The most touching sight this year: A kid takes off his Panda hat and lets it fall to the ground.
Six: The Grace of Failure
Five straight fastballs to pitcher Tim Stauffer, who leads off the fourth inning; four are balls nowhere near the strike zone. As he walks off the field in disgrace, Zito still carries himself with the grace of a Mayan ball player chiseled in stone. In some of those ancient games, winning meant death.
Seven: Saturday Afternoon Naptime
The bars, particularly on the club and field club levels, are packed by the fifth inning. The mood is sour, the silence profound; guys watch college football on their cellphones. In the sixth inning, the AV department sends urgent messages to the fans pleading with them to wave the orange rally rags they got yesterday courtesy of foreclosure giant Bank of America.
The fans decline. Are they all passed out?
Giant hitters and fans are so frustrated they boo the umpire at every opportunity, which is always. After Buster Posey is called out on strikes, manager Bruce Bochy joins the protest and gets kicked out of the game. Even in far left, Sheila can see “that ball was no where near home plate.” See for yourself.

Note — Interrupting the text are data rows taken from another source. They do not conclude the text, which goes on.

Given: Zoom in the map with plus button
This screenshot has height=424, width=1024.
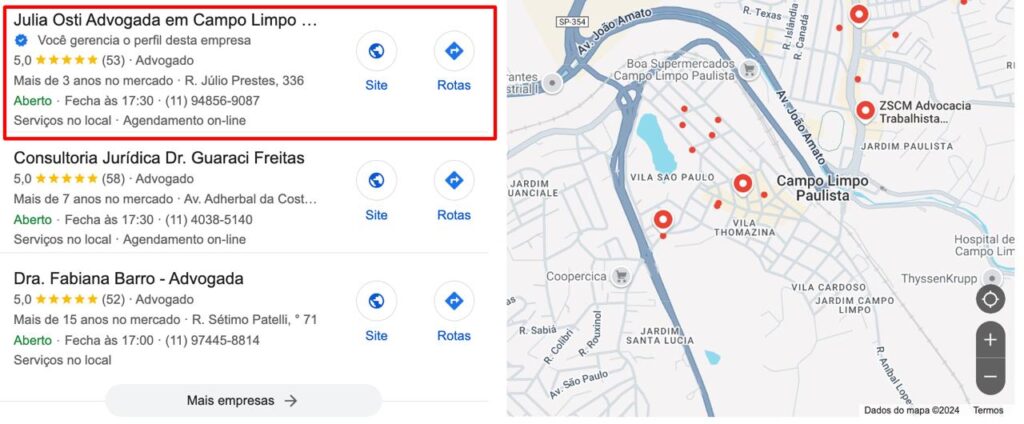Looking at the screenshot, I should [x=990, y=340].
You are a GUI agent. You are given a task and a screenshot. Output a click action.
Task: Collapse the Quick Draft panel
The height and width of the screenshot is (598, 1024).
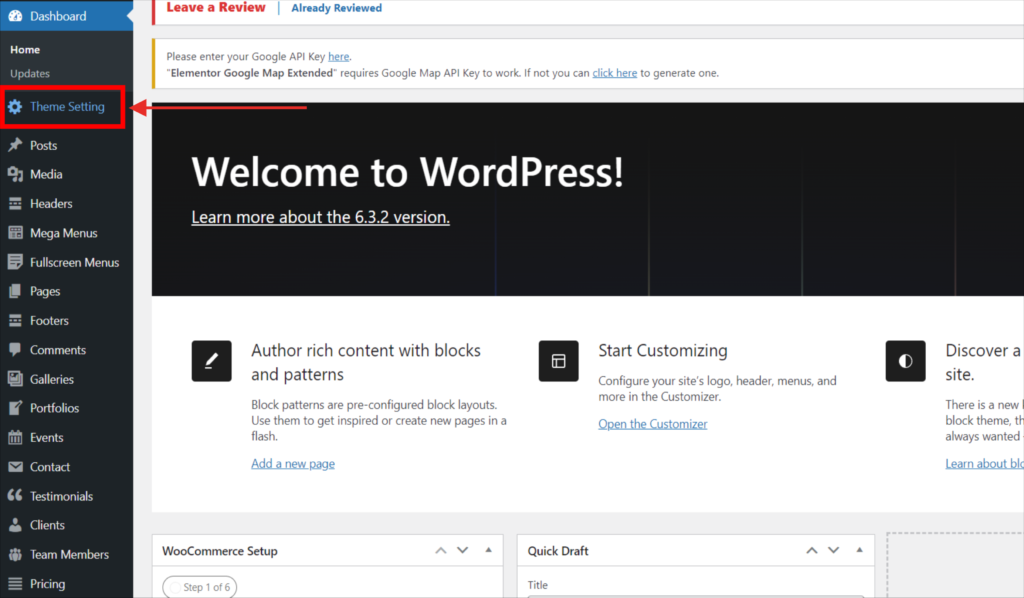coord(860,551)
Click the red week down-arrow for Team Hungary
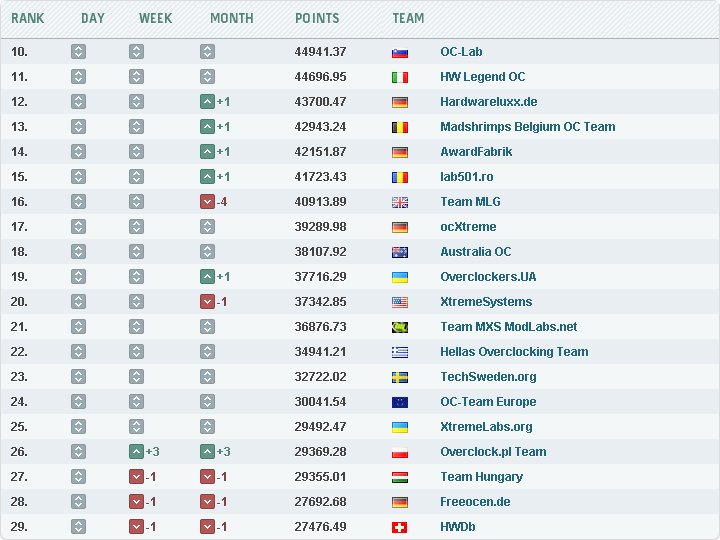720x540 pixels. 136,477
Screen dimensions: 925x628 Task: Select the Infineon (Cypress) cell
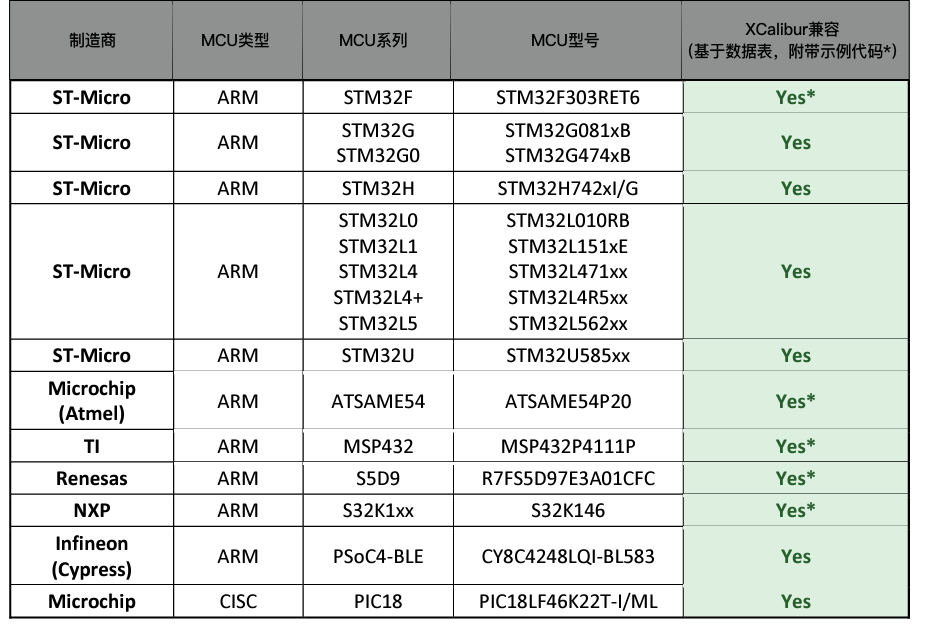pos(91,556)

Juan Uribe hits a solo home run in the seventh, but the Giants never make much of a threat until the ninth inning. Then, with one out, Pat Burrell doubles off closer Heath Bell, who has the physique and menace of a grizzly bear. Juan Uribe follows up with another double, and Burrell comes home on Pablo Sandoval’s single. Jose Guillen will bat. With one swing he can etch his name into Giants’ lore for however long that lore lasts. Rally rags fly. Orange waves engulf the ballpark like a 1967 acid trip.
His double play ends the game.
Does the Universe suffer? Yes. And no.
As the fog rolls over Twin Peaks and drifts down Mission Creek to the Bay, Giants’ stalwarts David and Pete walk back on Third Street singing:
“Tomorrow, tomorrow, we’ll win it tomorrow. It’s only a day away.”